The Corfu Beer Festival
If for some reason you need further incentive to visit the stunning beaches and landscapes of Corfu, you can use the Corfu Beer Festival as another reason.
The five-day festival summer festival is another of the more recent annual festivals and offers free admission. Each year the festival’s organisers select one country to be featured during the festival, highlighting their local and national beverages, alongside those of the Corfu brewers and distillers.
The festival not only highlights beer, but also includes local cuisine and that of the featured country, along with arts, music, and daily performances.
The Sardine Festival
The town of Skala Kaloni on the Aegean Sea is home of the best sardines in Europe. During the first week of August, the town’s main square is transformed into one large open-air restaurant, which is devoted to showcasing the tasty fish.
Guests can sample pastes (fresh sardines that were caught that morning and salted on the boat), grilled, and fried sardines. Local music and performances, and ouzo naturally, are offered alongside the various sardine themed dishes.
The Chestnut Festival
The hillsides surrounding the small village of Elos in Crete are covered with chestnut trees. Every October the residents of Elos and the surrounding villages gather to celebrate their favourite nut. The festival is fairly small and attracts mostly locals along with a small number of tourists. Those that do attend are treated to local performances along with roasted chestnuts and chestnut sweets accompanied by lots of honey tsikoudia (a fragrant grape beverage which has an alcohol content of about 60%).
The Snail Festival
A slightly bigger Crete festival is the Snail Festival in Vlaheronitisa. This festival totally debunks the theory that snails are a French delicacy. Snails are a regular part of the local diet with most families enjoying them at least once a week. Visitors from across Greece, and Europe, arrive in the city every August to enjoy the wide range of preparations including sautéed, fried, and oven baked with artichokes, zucchini and potatoes, alongside some more exotic preparations.
As is typical of Cretan festivals the snails are accompanied by tsikoudia.
The Artichoke Festival
Every May Tinos Island celebrates one of the staples of the Mediterranean diet, the artichoke.
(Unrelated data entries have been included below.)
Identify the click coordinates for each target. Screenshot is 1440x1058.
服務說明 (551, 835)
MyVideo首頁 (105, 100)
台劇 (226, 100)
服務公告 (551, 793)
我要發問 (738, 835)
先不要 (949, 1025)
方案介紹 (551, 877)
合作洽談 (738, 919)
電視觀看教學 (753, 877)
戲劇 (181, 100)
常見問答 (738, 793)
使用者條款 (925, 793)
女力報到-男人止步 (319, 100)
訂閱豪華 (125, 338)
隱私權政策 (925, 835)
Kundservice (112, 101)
Local producers begin the work of cleaning more than 10,000 artichokes ten days in advance of the festival. They are then prepared in dozens of ways including with vinegar, fried, stuffed, in omelettes and soufflé, au gratin, and artichoke moussaka and served to guests in the central village square.
The Eggplant Festival
The fishing village of Leonidio is home to a special type of sweet eggplant known as tsakonikes. The eggplant is grown without pesticides and is one of the relatively few products to receive Protected Designations of Origin (PDO) status.
The festival is held each August and features a traditional cooking competition (the only rule is “use eggplant), music, and the opportunity to sample dozens of eggplant dishes.
The Lentil Festival
The Lentil Festival on the island of Lefkada in the Ionian Sea is part of an annual mystical ritual. The area is known for producing the best lentils in Greece due to its unique soil and climate. The festival includes a celebration of the lentil with the typical recipes and tastings. The following day festival goers worship at the small church of Agios Donatos, which was named after the bishop of the island in 283 AD.